Start with a coarse grit paper (like 80 or 100) to shape something (like a pick). The paper has large grains of sand (the sand can be different materials like garnet, or diamond, or kryptonite). Each grain scratches off some of the material. Course paper makes big scratches, wearing away the pick to the shape you want.

Next you switch to a medium grain (like 220). It has smaller grains of sand and makes smaller scratches. You wear off the big scratches, replacing them with smaller scratches. You have to get rid of all of the big scratches. The medium paper can still "shape" the pick, but it doesn't go as fast. You also need to worry about loading the paper with dust. The paper stops working when it is loaded, so get some fresh paper. Once you can't see any big scratches among the small scratches you can move on to the next grit.

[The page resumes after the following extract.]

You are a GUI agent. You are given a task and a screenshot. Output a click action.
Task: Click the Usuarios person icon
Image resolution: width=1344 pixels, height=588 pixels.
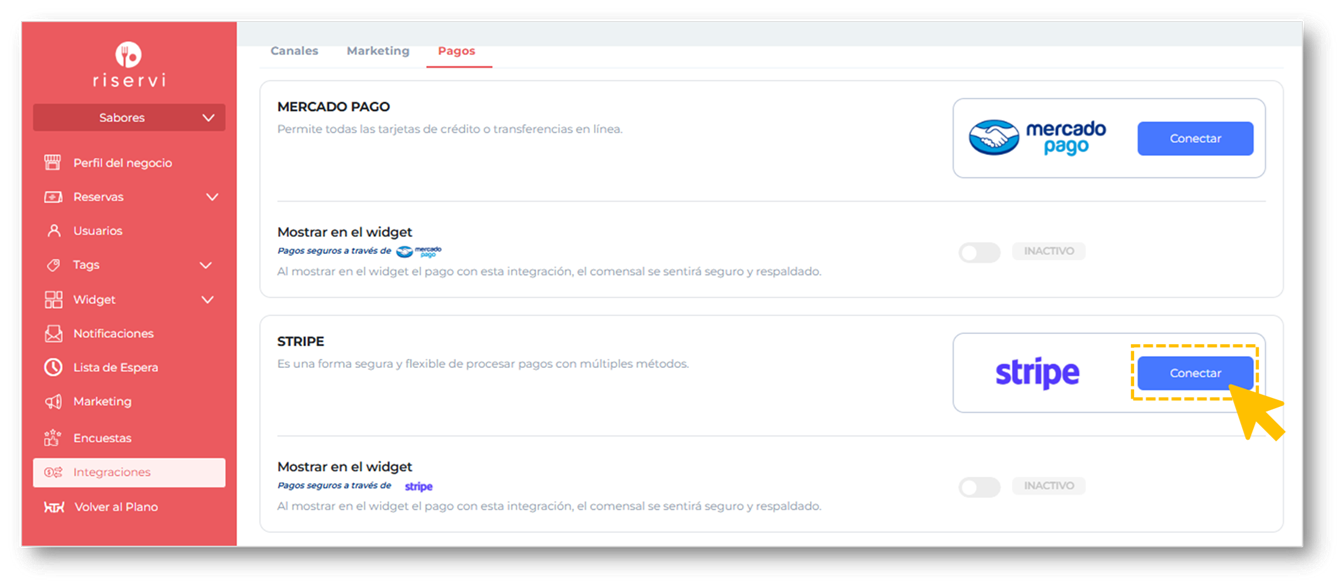point(54,231)
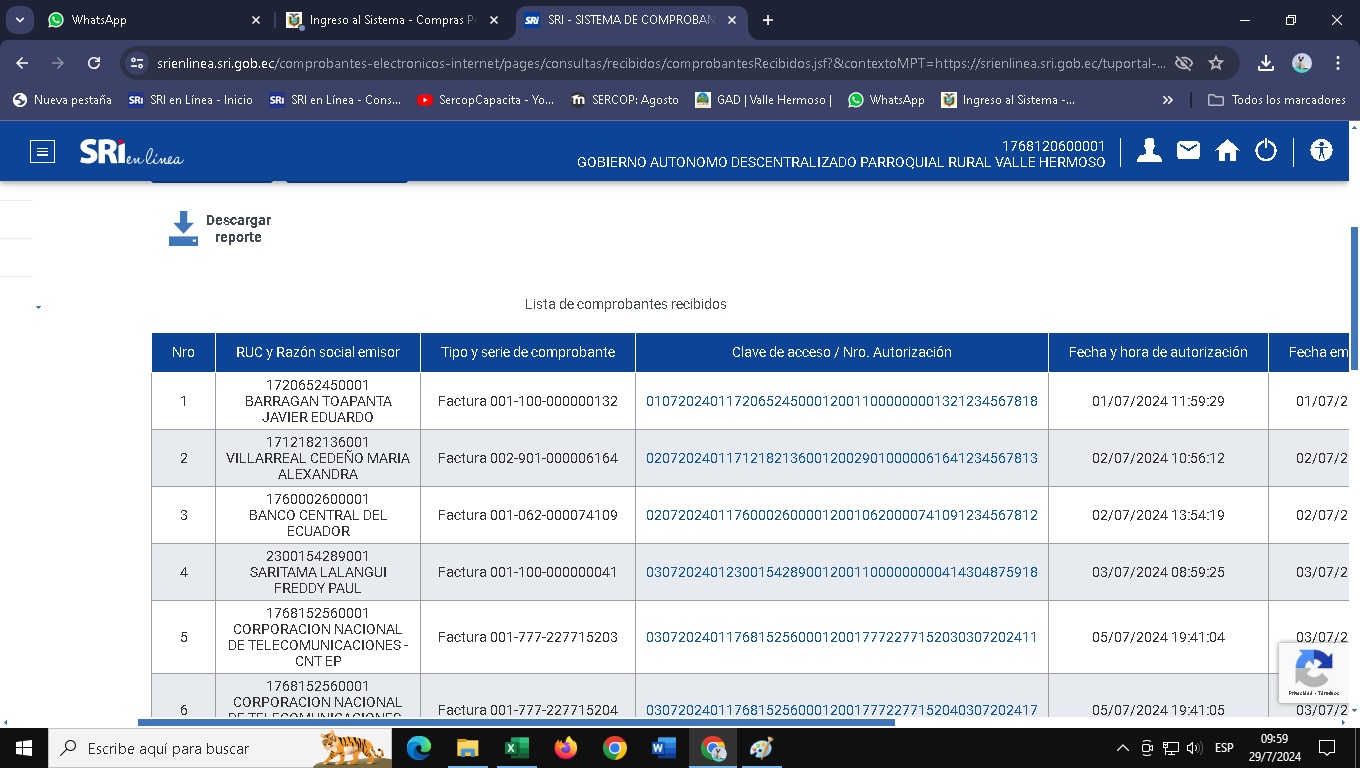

Do the same thing with the fine (400, and then 600). The plastic should start looking shinier. Finer grits of paper are more likely to load up, so change them frequently. Buffing is last and is basically a very fine sanding, using the cotton (and buffing compound) as the abrasive.

If you do a poor job of sanding and move right to the finer paper or to the buffer you will just have nice shiny scratches that still sound bad. Sometimes I miss a scratch (it is a little hard to see that white plastic). I'll only see it after buffing, so its back to the medium paper.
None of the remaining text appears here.